++++ Provided data
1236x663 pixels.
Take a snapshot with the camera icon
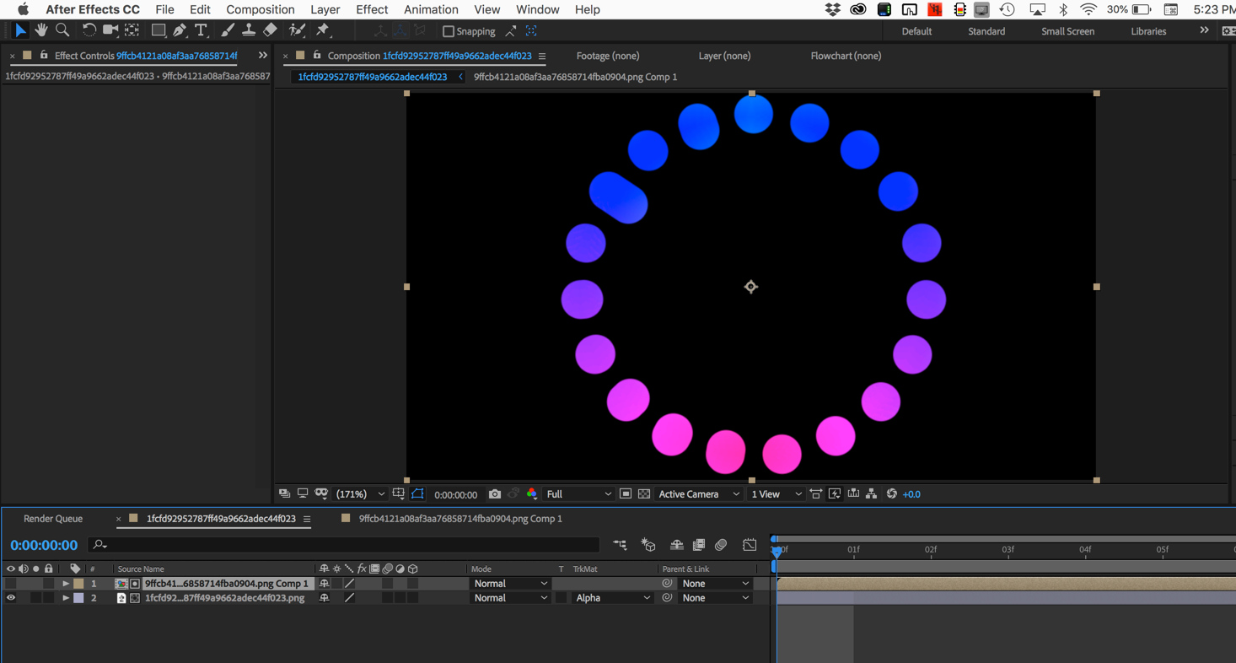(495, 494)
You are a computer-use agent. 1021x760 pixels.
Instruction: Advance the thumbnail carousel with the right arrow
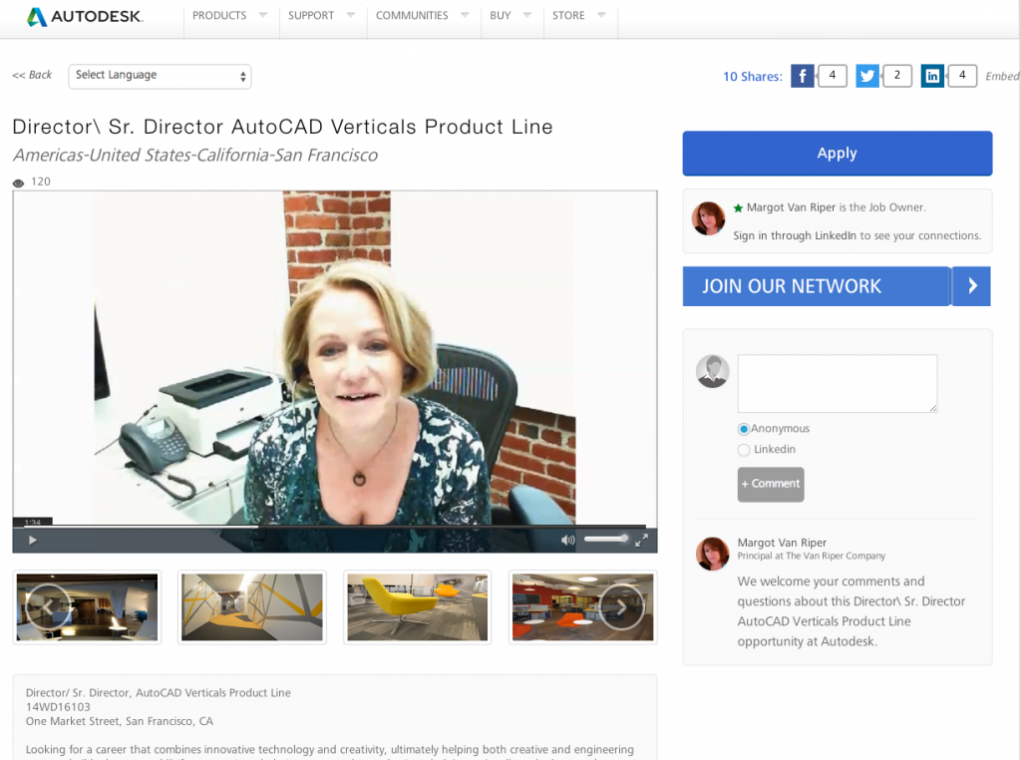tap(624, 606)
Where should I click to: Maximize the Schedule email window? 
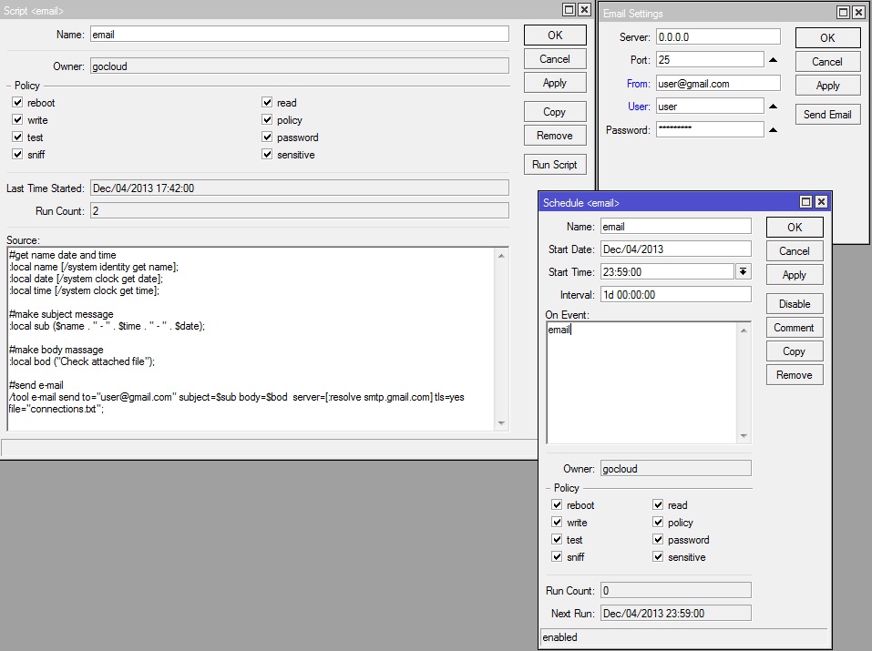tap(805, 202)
++++++++
- **Exercise details**
Write out the data above exactly, minus any images.

- **Task result**
1236x663 pixels.
Take a snapshot with the camera icon
(495, 494)
You are a computer-use agent. 1021x760 pixels.
Instruction: Advance the thumbnail carousel with the right arrow
tap(624, 606)
Where should I click to: Maximize the Schedule email window? 
tap(805, 202)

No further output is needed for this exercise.